We are vaguely planning to get to the ocean today, the parents think we can manage it even tho we won't be ready to leave until about 11a and they have to be back in time to go to a C.O.P. dedication of a new law enforcement facility at Indian River Community College at 5p and then do their actual C.O.P. shift from 10p-1a, so my sister came up with a better idea: she'll entertain me until she has to go to her meeting at 8p. we met for lunch at a florida seafood restaurant only a few blocks from M&D's house called R.J. Gator's. i did not order the alligator on the menu, or any other of the freaky fish that cool people eat and act like they enjoy, i stuck with the chicken fingers. my sister and mother both had conch soup, and my father had a burger. then i changed drivers and went with my sister; my mother took her car and went to the drug store and Father walked home. My sister is a speed shopper, she filled her cart in about 15 minutes, because she needed to get home to put dinner in the crock pot. Her daughter, my niece Natalie, came home from school and made ramen noodles for a snack, something she's been doing for years. She reminded us she has a bowling lesson so i got to see her bowl, and she is a terrific bowler. I think her high game is 267, and Nat told me her record is 9 strikes in a row! After bowling, we stopped by to see Nat's quarterhorse, Jessa.

When we got to her home, my brother-in-law was sorting and packaging seeds of native florida plants to restore them at "the ranch", bluefield ranch mitigation bank that he owns and operates. here's how it works, as i understand it: say a developer wants to develop a parcel with an acre of wetlands on it. he is not allowed to destroy the wetlands unless he promises to replace them at a 2 to 1 ratio for the acre he wants to pave over. then he contacts my bro-in-law and leases the requisite amount of property. my bro-in-law, meanwhile, is restoring the ranch to it's native condition so it can fulfill it's role as replacement environment.

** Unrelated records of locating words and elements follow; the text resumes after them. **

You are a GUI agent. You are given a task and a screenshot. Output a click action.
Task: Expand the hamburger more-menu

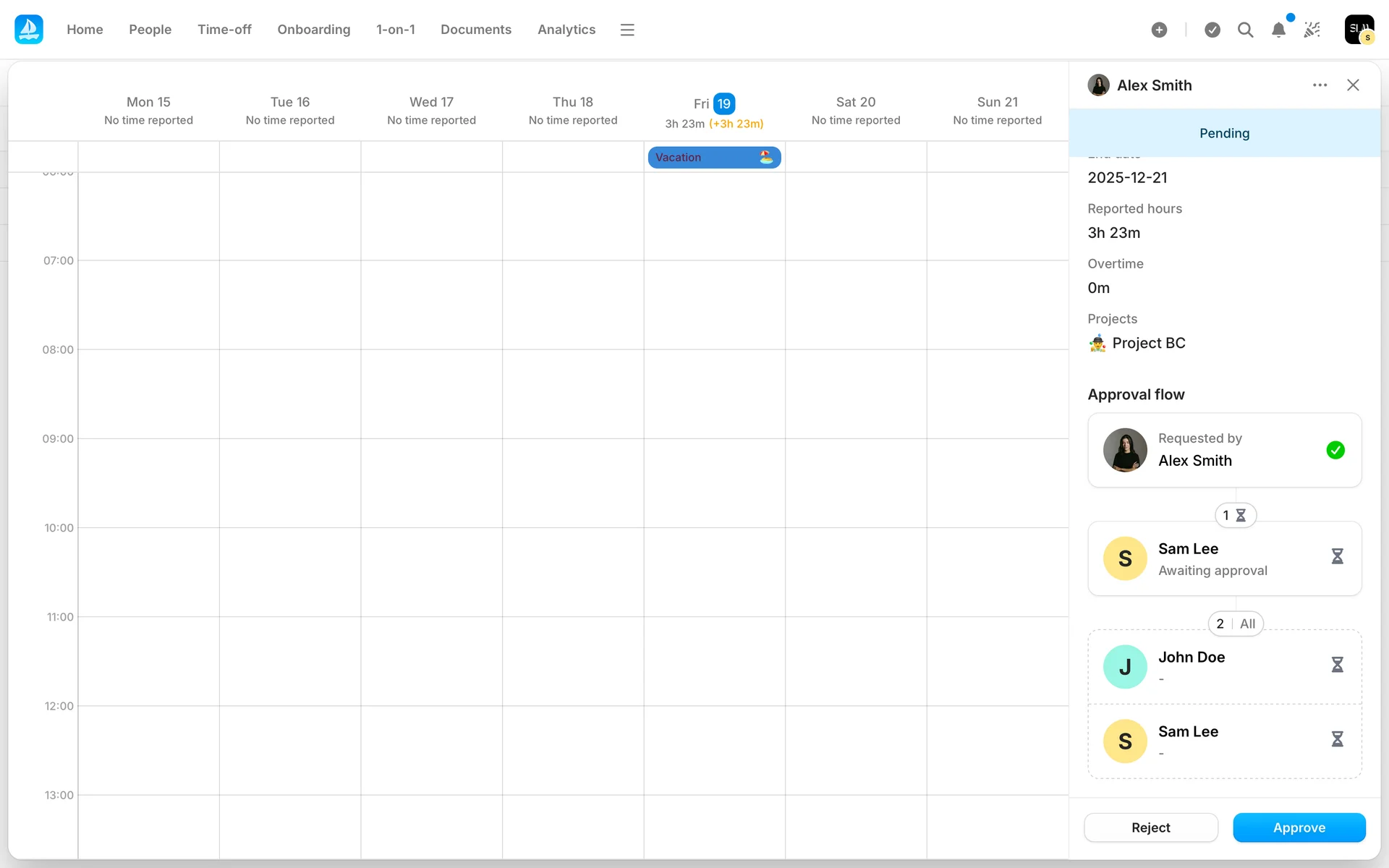627,30
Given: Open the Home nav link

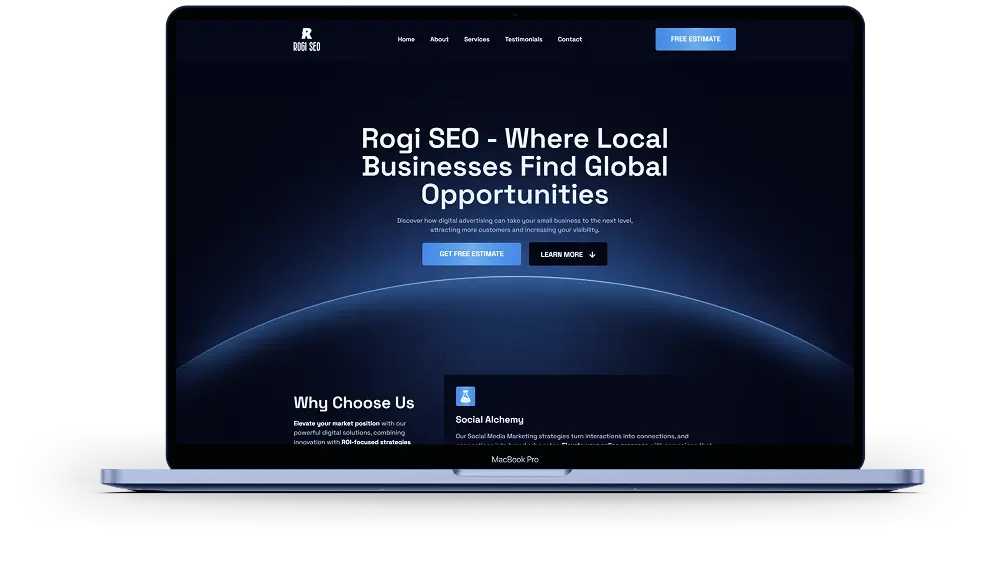Looking at the screenshot, I should point(406,40).
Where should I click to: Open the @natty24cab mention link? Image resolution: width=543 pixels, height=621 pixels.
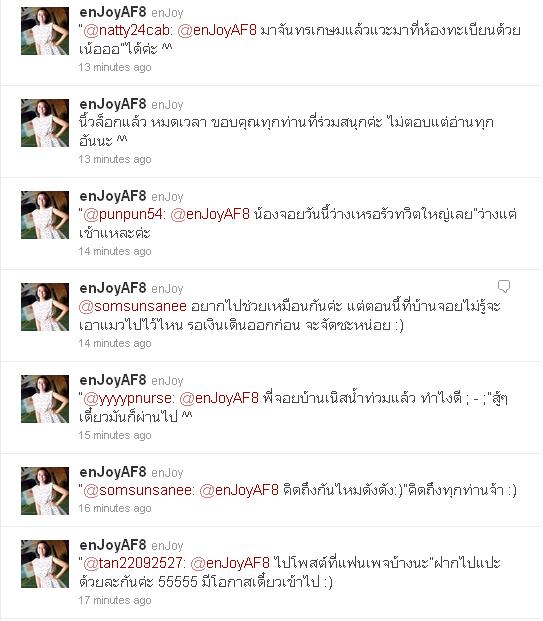[128, 30]
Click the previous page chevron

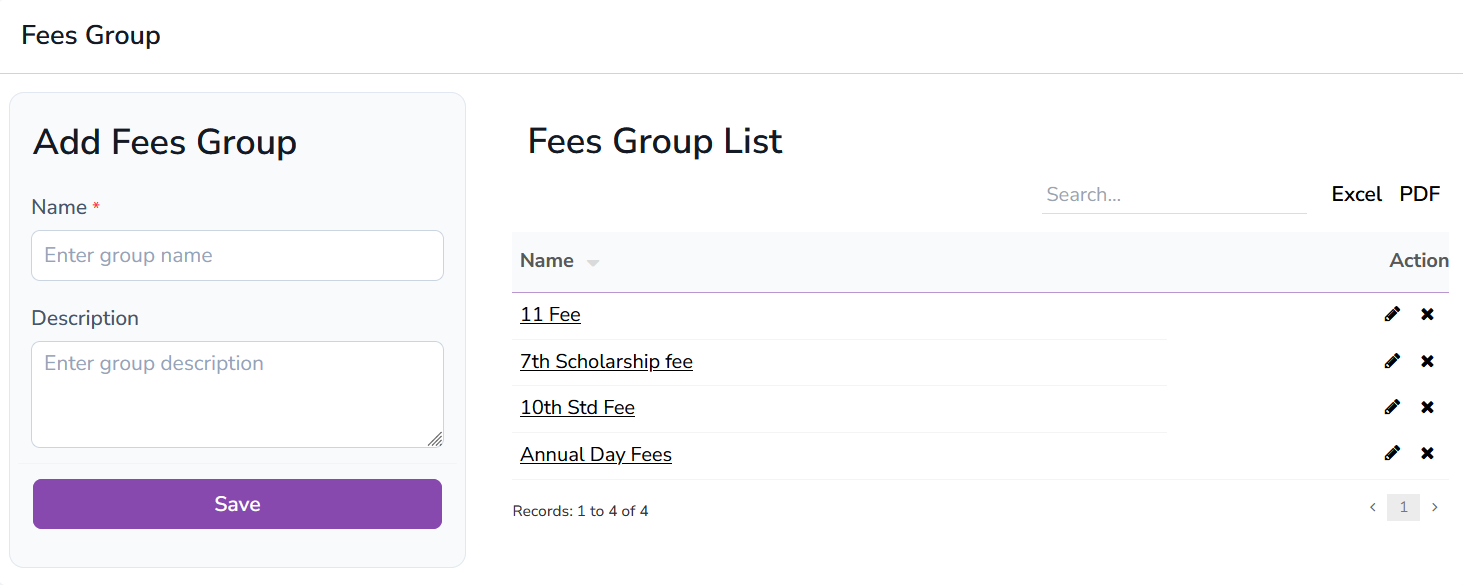pyautogui.click(x=1372, y=507)
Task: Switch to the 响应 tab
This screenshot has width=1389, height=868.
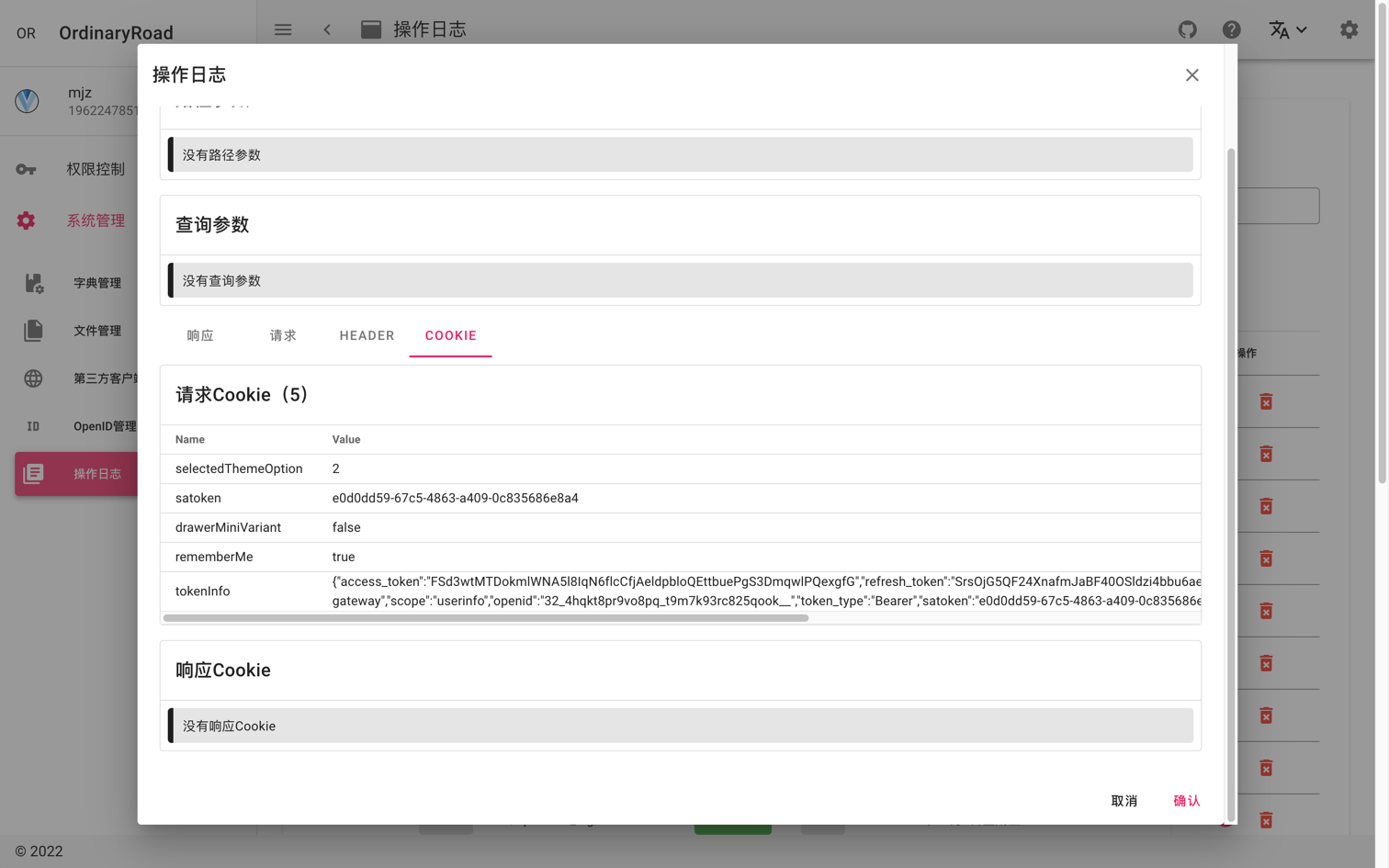Action: 200,336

He told me about the ranch, but then i asked him about the struggle that he spearheaded to defeat a coal-fired power plant that had already won preliminary approval from the county commissioners. he told me about the meticulous planning it took to orchestrate the defeat, culminating in a unamimous vote 5-0 to reject florida power and light's application after an 11-1/2 hour meeting that started at 6p and had 81 people address the board. it didn't hurt that fpl was basically unscrupulous and unprincipalled.